Pas de repère pour les semaines à venir

Dès lundi, le 23 mars, lors du marché bovin hebdomadaire, Jérôme Chartron s’est rendu compte que les échanges seraient compliqués pour les agneaux. « J’en ai informé les vendeurs d’agneaux qui m’avaient sondé sur la tendance. C’est pourquoi certains ont décidé de reporter leur vente. Si bien que sur 500 agneaux annoncés à la fin de la semaine dernière nous n’en comptions que 437 ce matin à l’ouverture du marché. »

Et de préciser que les lots étaient de très bonne qualité. Au final, 93 % des animaux ont été vendus. « Nous manquons de visibilité pour l’avenir, poursuit Jérôme Chartron. Le contexte est tellement inédit. Nous n’avons aucun repère pour prédire la tendance des prochaines semaines pour l’instant. »

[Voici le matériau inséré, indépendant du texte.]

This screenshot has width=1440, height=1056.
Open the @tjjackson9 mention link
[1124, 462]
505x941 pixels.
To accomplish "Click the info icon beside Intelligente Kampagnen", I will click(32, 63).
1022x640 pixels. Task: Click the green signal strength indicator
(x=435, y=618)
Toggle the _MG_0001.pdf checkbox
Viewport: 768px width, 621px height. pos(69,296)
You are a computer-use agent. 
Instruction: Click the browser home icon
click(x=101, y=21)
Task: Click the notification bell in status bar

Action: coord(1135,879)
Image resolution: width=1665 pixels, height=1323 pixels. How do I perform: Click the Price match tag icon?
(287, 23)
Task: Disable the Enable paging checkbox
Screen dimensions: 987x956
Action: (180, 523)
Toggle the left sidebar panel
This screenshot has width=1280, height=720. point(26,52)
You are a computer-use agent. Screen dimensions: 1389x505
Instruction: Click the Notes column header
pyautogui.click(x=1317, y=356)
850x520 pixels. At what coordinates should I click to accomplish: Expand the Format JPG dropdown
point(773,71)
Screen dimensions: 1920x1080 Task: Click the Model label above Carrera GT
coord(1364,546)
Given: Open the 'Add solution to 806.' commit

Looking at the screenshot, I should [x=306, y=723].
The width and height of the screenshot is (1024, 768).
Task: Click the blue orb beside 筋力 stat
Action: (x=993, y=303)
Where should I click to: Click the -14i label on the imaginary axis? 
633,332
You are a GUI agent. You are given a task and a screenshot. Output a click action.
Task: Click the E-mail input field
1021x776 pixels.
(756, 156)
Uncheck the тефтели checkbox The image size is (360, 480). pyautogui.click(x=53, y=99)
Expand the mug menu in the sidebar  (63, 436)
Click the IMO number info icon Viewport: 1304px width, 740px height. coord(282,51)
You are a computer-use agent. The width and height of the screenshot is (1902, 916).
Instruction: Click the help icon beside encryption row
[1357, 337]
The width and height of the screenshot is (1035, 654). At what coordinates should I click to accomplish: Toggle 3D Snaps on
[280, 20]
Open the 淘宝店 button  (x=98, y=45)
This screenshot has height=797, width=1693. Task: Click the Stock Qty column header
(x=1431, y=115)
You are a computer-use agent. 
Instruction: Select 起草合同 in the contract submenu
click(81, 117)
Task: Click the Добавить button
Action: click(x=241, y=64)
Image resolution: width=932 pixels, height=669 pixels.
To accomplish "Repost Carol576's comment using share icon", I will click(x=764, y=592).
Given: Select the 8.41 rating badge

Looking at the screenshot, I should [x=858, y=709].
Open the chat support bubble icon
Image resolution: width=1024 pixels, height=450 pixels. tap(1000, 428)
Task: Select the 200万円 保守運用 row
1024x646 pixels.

Des mesures « barrières » sur le marché

Il n’est pas certains dans un premier temps que le prochain marché bovin du 30 mars se déroule, donc a fortiori celui du 7 avril pour les ovins. « Nous avons mis en place des mesures exceptionnelles pour que le marché puisse se tenir dans les meilleures conditions sanitaires possible. »

« Nous avons réduit les contacts au maximum, insiste le chef des ventes. Nous avons fermé une partie des quais de déchargement, les circuits de circulation sont conçus pour éviter de se croiser. L’arrivée des animaux est échelonnée dans le temps. Pour le marché bovin, un pupitre sur deux seulement est ouvert. »

« Un maximum de portes restent ouvertes afin de ne pas toucher la poignée, décrit Jérôme Chartron. L’accès est réservé à un minimum de personnes. Nous voulons travailler dans des conditions optimales pour tout le monde. » La décision de tenir le prochain marché sera prise dans les prochains jours.

Campagne de communication

C’est un coup de massue pour les éleveurs qui préparent leurs agneaux depuis un an pour les fêtes religieuses regroupées au printemps cette année. L’interprofession ovine a annoncé qu’elle lancerait une campagne de communication, du 1er au 12 sur les principales chaînes de radio, sur Facebook et autres réseaux sociaux pour rappeler la tradition de l’agneau de Pâques.

De son côté, la Fédération nationale ovine a demandé aux enseignes de la distribution « de faire preuve d’une plus grande solidarité envers les producteurs d’ovins en mettant prioritairement en avant la viande d’agneau français dans leurs rayons ».